Bafta and 3- mercaptopropyltriethoxysilanes are carried out condensation reaction by the present invention first, obtain Modification of Cotton Fabric Sulfydryl (- SH).3- mercaptopropyltriethoxysilanes belong to silane coupler, are by silicochloroform (HSiCl3) and with reactive base Group unsaturated olefin platinum propylhomoserin catalysis under addition, then Jing alcoholysis and obtain.Silane coupler be substantially a class have it is organic The silane of functional group, having simultaneously in the molecule thereof can be with inorganic material (such as glass, silica sand, metal) chemically combined reaction Group and with organic material (synthetic resin etc.) chemically combined reactive group.The ethyoxyl of its one end can be utilized by condensation The hydroxyl reaction of reaction and fiber surface makes fiber be modified so as to form grafting, becomes the fiber with sulfydryl.Secondly, Cotton fiber containing sulfhydryl reactive group and the same silane with sulfydryl or alkyl hydrosulfide under the conditions of ultraviolet light polymerization with second Thiazolinyl POSS carries out click chemistry reaction, so as to form firm chemical bond.Methyl on silicon oxygen bond (or the length of alkyl hydrosulfide Alkyl group) itself rotate counterclockwise, the outside sweep of the hydrogen atom in alkyl is made, it is as umbrella that silica chain is completely obscured In the surfaces of revolution of alkyl, and POSS based polyalcohols can be formed be made up of Major particle nanoscale features, by aggregation The level form of the micrometer-class of composition, and the multiple dimensioned roughness in surface and produce hydrophobic surface, both make synergy Obtain bafta and possess significant water repellency.Furthermore because defining stable chemical bond with fiber, water repellency is persistently, water-fast Wash excellent performance.

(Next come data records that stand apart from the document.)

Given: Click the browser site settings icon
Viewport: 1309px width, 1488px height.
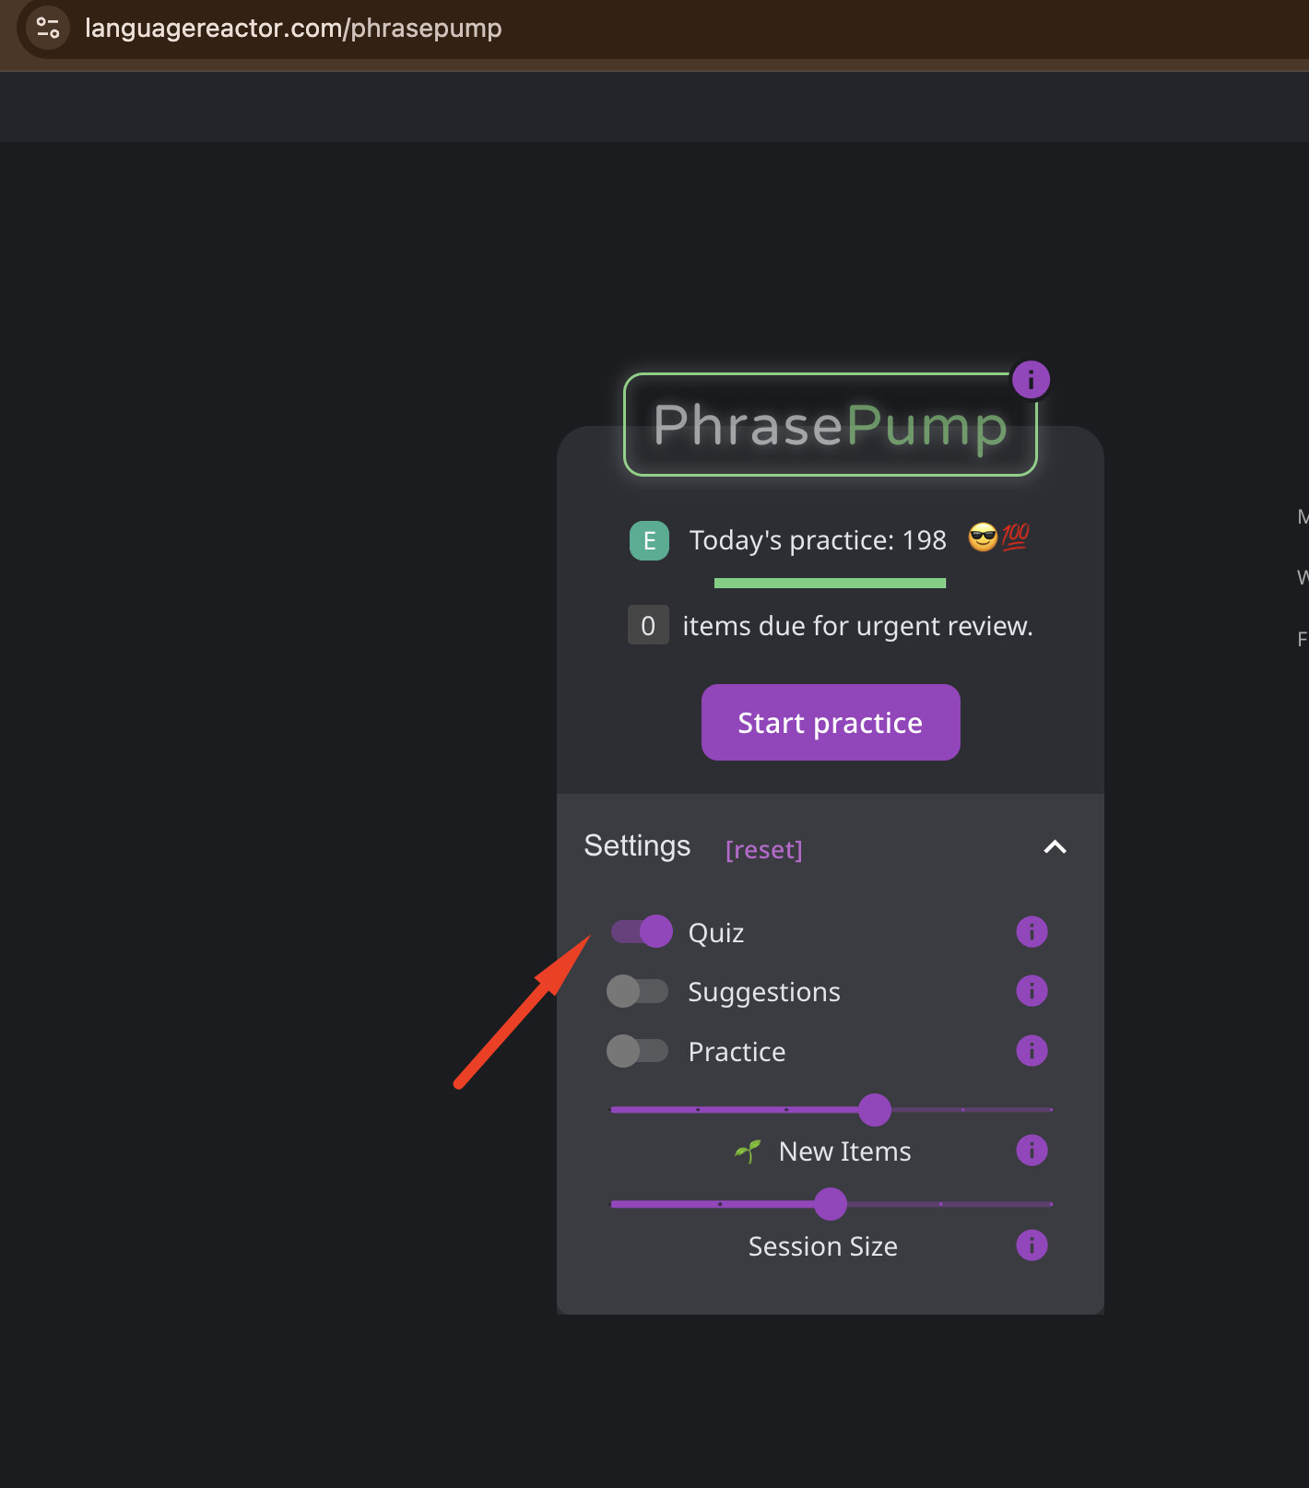Looking at the screenshot, I should [x=48, y=28].
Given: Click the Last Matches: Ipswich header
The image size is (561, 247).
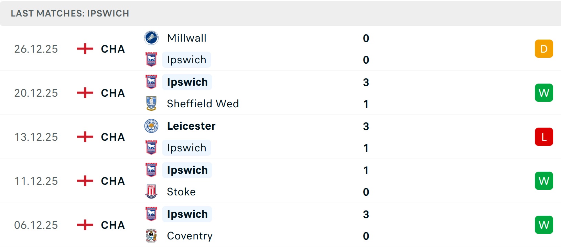Looking at the screenshot, I should [x=70, y=13].
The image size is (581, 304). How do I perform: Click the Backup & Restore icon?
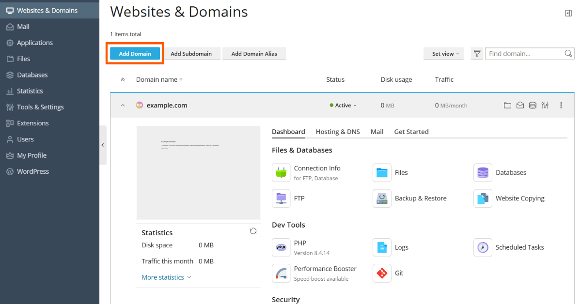[x=382, y=198]
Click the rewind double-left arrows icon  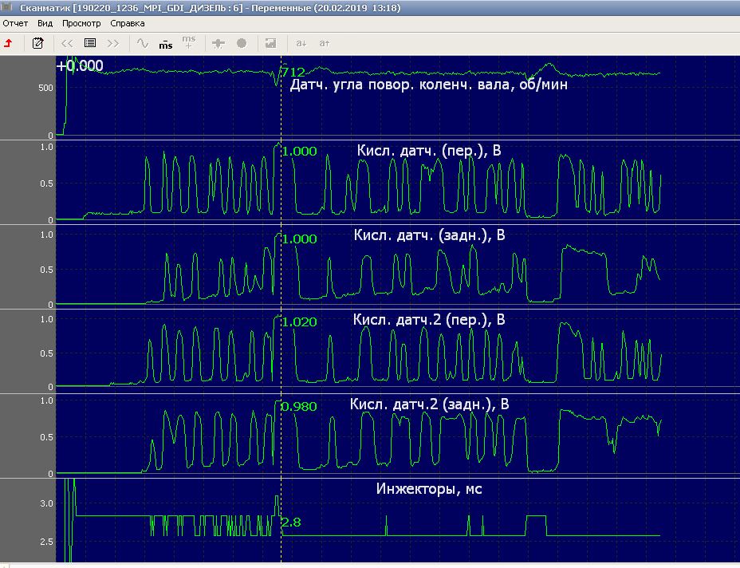pos(67,43)
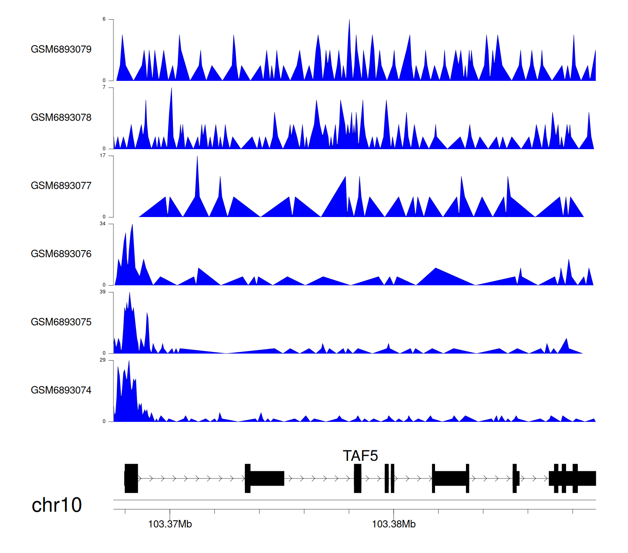
Task: Select the GSM6893078 track label
Action: coord(61,118)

The present invention is first modified process to bafta using 3- mercaptopropyltriethoxysilanes, is had cotton fiber The sulfydryl of greater activity;Then reacted by click chemistry, make hydrosulphonyl silane (or alkyl hydrosulfide) and the second with ethylene linkage structure Thiazolinyl POSS, with the bafta through modification ultraviolet light polymerization reaction is carried out, and is attached to both by chemical bonding On cotton fiber molecule, product after treatment has waterproofing function.Simple to operate, efficiency high of the invention, it is floride-free in finishing agent Under the conditions of, substantially, washing fastness is high, improves cotton fabric waterproofing performance durability degree for water repellent effect.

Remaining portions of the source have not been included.